There were 649 households, out of which 36.2% had children under the age of 18 living with them, 64.3% were married couples living together, 7.9% had a female householder with no husband present, and 23.0% were non-families. 19.0% of all households were made up of individuals, and 6.5% had someone living alone who was 65 years of age or older. The average household size was 2.88 and the average family size was 3.28.

In the township the population was spread out, with 30.7% under the age of 18, 9.1% from 18 to 24, 26.2% from 25 to 44, 23.1% from 45 to 64, and 10.9% who were 65 years of age or older. The median age was 35 years. For every 100 females, there were 104.1 males. For every 100 females age 18 and over, there were 101.1 males.

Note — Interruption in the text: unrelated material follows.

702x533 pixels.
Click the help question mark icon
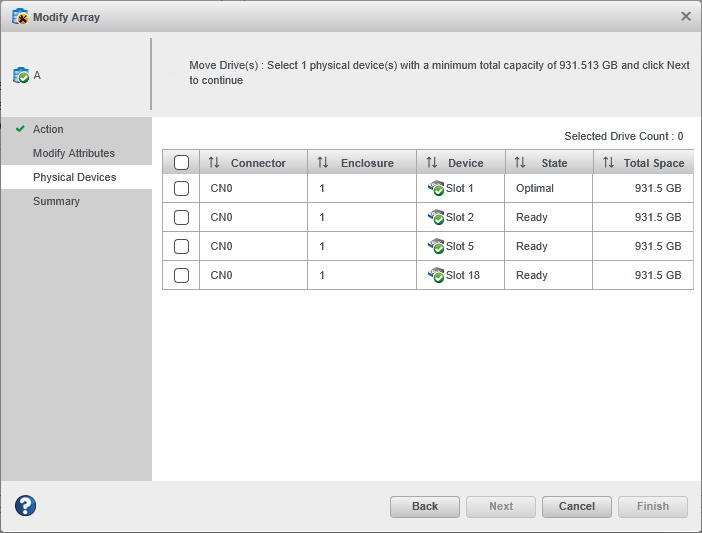(25, 506)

The median income for a household in the township was $37,931, and the median income for a family was $39,659. Males had a median income of $33,200 versus $22,188 for females. The per capita income for the township was $13,963. About 10.0% of families and 14.0% of the population were below the poverty line, including 21.4% of those under age 18 and 8.5% of those age 65 or over.

Historical population
| Census | Pop. | Note | %± |
| 2000 | 1,870 |  | — |
| 2010 | 1,723 |  | −7.9% |
| 2020 | 1,615 |  | −6.3% |
| 2023 (est.) | 1,569 |  | −2.8% |
U.S. Decennial Census

==Communities and locations==
- Chandlers Valley - A village on Pennsylvania Route 69 in the southeastern part of the township.
- Ericsons Corners - A location on Deer Run Road in the south-central part of the township.
- Frodelius Corners - A location at Pennsylvania Route 957 and Page Hollow Road, west of Sugar Grove.
- Gourleys Corner - A location on Page Hollow Road in the western part of the township.
- Nuttall - A village south of Gourleys Corner, at the corner of Page Hollow Road and Stilson Hill Road.
- Sheldon Corners - A location at Bull Hill Road and Stilson Hill Road, south of Nuttall.
- Sugar Grove - A borough in the north-central part of the township, at Route 69 and Route 957.
- Swede Church Corners - A location at Pennsylvania Route 27 and Route 69, northwest of Chandlers Valley.